- **Задания для выполнения**
[1] Какого числа, согласно отрывку об императоре Мэйдзи, его паланкин двинулся из Киото в Токио?
[2] Подсчитайте, в скольких строках данных встречается слово «bell» с учетом регистра. В ответе укажите только число.

- **Выбранный отрывок**
Раньше император пребывал в своем дворце. Теперь же он должен был предъявлять себя подданным не только с помощью своих указов, но и телесно. Это делалось для того, чтобы, по словам Окубо, не возникало непреодолимого разрыва между «верхом и низом». Тело императора (или же заменяющий его паланкин, в котором он передвигался) становилось доступным для обозрения, само смотрение на него являлось разновидностью ритуала. Теперь люди могли видеть, от чьего лица адресуются им указы, которые они обязаны исполнять.

Поражают энергия и быстрота, с которыми выполнялся намеченный курс. Несмотря на яростное противодействие киотосских аристократов, паланкин с Мэйдзи двинулся из Киото в Токио уже 6 ноября. Официальная причина путешествия - забота о людях восточной части страны, которые пострадали из-за военных действий, вспыхнувших в связи с переходом власти к императору. Кроме того, нужно было заполнить “церемониальный вакуум”, возникший в крупнейшем городе страны в результате краха сёгуната. Нужно было наглядно продемонстрировать людям, что в стране есть новый правитель. «Западная Япония» ассоциировалась с Киото и императором, «восточная» - с Эдо и сёгуном. Теперь нужно было сделать так, чтобы и Эдо-Токио принадлежал только императору.

- **Предоставленные данные**
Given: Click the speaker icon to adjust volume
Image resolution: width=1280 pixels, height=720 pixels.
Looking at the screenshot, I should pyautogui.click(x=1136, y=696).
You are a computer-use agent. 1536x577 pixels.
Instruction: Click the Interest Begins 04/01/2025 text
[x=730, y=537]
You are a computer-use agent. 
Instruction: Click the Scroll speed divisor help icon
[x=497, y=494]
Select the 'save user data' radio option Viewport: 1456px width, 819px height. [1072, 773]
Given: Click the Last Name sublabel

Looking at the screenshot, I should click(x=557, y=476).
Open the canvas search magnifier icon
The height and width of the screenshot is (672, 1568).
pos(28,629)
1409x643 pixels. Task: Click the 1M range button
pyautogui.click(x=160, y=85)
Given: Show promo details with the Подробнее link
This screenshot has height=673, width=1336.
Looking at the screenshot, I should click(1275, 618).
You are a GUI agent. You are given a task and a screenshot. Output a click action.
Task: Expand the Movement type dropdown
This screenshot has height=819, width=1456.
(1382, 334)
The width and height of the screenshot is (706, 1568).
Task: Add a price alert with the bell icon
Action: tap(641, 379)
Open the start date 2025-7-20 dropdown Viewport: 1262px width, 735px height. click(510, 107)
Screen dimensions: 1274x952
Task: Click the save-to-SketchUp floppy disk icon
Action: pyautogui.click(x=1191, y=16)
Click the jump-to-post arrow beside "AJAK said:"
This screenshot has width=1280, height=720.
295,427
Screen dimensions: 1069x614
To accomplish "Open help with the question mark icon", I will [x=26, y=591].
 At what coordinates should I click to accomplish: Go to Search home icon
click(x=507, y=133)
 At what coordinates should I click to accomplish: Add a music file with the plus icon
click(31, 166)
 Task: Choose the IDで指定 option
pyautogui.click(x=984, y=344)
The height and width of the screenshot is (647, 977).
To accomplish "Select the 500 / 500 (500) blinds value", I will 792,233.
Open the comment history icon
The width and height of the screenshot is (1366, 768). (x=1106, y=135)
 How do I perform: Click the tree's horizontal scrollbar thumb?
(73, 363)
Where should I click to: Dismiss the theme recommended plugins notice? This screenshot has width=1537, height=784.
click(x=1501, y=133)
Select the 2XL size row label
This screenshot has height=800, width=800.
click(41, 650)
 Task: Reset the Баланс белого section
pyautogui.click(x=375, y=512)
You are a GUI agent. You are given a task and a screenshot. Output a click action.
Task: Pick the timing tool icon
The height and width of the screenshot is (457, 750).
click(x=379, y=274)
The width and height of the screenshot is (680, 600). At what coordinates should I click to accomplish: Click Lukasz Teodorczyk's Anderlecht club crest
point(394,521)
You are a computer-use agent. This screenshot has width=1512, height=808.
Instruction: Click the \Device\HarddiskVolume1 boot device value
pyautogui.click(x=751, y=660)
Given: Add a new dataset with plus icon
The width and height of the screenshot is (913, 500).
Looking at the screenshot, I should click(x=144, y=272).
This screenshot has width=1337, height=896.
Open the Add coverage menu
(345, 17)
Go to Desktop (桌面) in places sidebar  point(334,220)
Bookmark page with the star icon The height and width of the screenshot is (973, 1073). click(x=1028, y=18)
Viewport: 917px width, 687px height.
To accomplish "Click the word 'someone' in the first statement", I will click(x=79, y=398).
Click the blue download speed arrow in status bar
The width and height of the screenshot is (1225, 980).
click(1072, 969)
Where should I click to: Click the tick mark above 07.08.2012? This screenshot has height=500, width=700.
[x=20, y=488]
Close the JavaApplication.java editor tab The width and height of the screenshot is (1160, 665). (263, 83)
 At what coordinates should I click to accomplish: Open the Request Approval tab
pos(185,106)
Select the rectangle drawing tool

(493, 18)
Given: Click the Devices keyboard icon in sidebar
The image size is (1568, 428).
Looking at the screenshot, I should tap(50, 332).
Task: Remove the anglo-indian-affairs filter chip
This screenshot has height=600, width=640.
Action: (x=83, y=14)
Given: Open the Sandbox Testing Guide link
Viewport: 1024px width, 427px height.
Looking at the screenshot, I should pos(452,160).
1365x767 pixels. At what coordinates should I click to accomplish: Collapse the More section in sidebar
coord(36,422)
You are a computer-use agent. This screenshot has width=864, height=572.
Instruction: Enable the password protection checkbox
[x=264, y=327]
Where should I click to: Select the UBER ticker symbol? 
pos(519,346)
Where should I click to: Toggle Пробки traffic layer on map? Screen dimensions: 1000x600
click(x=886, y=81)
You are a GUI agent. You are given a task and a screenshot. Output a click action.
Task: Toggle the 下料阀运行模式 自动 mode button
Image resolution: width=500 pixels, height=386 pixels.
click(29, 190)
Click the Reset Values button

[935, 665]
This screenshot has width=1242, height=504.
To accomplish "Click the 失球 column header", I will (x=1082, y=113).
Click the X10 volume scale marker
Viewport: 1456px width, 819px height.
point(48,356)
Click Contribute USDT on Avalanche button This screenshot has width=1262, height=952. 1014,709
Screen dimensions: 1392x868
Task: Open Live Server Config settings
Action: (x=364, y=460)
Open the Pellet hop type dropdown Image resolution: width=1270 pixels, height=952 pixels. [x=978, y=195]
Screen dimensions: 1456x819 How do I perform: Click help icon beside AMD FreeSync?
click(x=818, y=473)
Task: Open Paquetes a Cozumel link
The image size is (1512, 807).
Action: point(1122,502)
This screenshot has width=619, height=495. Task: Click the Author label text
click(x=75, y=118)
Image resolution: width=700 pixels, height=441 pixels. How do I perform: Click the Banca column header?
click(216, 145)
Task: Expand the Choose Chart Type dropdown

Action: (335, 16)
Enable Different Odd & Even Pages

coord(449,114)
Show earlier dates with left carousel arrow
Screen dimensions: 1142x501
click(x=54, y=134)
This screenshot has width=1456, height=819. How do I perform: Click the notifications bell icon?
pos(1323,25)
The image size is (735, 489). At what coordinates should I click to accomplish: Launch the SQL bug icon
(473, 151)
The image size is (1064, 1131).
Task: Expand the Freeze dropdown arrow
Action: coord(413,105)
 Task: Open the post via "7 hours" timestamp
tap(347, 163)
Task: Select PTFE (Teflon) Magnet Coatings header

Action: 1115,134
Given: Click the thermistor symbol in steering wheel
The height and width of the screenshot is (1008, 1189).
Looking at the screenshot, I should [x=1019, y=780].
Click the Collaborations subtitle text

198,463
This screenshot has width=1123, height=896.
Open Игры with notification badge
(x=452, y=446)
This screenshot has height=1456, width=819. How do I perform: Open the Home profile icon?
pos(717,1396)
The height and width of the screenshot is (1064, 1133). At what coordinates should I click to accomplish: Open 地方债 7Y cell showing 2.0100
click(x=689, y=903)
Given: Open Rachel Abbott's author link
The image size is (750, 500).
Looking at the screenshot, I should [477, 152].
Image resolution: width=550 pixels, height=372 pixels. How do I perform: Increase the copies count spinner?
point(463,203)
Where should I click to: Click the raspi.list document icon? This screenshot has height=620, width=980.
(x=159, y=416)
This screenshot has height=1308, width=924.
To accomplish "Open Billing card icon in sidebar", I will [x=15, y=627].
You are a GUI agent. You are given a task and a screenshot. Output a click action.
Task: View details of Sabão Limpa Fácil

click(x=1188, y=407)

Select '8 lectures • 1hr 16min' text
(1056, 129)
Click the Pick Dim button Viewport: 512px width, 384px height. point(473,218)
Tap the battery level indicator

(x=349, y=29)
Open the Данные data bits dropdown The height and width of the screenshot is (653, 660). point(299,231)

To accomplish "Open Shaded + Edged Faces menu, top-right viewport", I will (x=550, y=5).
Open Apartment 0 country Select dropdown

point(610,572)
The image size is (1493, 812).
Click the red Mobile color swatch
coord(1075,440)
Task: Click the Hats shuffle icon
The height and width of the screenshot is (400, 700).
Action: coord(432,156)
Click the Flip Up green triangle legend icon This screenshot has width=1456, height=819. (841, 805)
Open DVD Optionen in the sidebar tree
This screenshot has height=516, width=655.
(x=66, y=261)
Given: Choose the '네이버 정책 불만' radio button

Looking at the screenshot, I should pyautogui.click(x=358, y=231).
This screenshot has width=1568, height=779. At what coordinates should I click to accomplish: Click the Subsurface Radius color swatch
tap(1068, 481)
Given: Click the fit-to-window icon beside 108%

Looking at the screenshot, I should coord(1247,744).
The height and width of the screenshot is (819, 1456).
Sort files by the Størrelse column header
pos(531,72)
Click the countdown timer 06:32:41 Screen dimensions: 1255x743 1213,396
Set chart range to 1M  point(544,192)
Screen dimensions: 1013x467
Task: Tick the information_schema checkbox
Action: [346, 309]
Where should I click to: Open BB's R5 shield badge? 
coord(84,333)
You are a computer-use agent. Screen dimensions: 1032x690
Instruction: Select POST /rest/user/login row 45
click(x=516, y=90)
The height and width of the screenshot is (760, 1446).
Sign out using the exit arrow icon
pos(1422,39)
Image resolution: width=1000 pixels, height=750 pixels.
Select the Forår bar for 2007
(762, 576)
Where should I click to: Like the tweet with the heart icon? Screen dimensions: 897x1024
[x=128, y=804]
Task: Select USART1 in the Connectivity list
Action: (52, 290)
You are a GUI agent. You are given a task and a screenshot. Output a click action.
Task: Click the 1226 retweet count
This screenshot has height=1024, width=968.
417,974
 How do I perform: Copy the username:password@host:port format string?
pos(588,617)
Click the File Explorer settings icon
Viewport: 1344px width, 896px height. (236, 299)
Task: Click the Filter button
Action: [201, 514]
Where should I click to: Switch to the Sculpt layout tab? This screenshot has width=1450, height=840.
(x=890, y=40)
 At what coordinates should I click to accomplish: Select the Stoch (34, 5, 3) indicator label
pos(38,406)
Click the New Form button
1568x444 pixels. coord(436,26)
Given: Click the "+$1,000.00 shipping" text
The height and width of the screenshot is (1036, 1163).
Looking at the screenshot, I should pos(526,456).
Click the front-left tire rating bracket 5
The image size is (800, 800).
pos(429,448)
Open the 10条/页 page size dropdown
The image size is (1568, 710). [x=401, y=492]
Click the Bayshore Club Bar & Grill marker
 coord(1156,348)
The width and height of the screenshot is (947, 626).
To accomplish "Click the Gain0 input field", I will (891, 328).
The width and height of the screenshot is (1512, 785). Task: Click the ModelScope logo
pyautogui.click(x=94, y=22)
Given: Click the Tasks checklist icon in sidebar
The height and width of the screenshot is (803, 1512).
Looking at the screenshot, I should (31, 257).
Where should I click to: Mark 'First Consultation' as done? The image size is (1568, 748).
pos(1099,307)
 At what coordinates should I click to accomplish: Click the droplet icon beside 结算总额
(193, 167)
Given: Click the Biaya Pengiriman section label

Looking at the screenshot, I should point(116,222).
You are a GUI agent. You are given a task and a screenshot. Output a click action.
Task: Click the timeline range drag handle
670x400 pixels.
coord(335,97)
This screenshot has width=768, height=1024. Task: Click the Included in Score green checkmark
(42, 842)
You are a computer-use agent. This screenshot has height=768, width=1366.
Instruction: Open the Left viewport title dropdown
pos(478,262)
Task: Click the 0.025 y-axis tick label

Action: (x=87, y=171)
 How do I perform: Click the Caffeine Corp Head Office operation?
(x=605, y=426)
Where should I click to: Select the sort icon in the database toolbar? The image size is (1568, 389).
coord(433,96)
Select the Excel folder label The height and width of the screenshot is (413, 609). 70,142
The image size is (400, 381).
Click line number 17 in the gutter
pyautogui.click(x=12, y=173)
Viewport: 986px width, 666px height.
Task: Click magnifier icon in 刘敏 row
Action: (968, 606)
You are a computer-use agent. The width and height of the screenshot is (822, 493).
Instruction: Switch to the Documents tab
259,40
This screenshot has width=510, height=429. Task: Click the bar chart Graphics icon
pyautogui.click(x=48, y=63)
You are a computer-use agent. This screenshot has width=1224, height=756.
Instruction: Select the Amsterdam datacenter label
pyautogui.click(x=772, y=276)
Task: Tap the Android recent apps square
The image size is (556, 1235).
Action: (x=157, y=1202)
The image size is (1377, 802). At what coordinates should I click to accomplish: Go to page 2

- **Список решений**
[1] 6 ноября.

[2] 2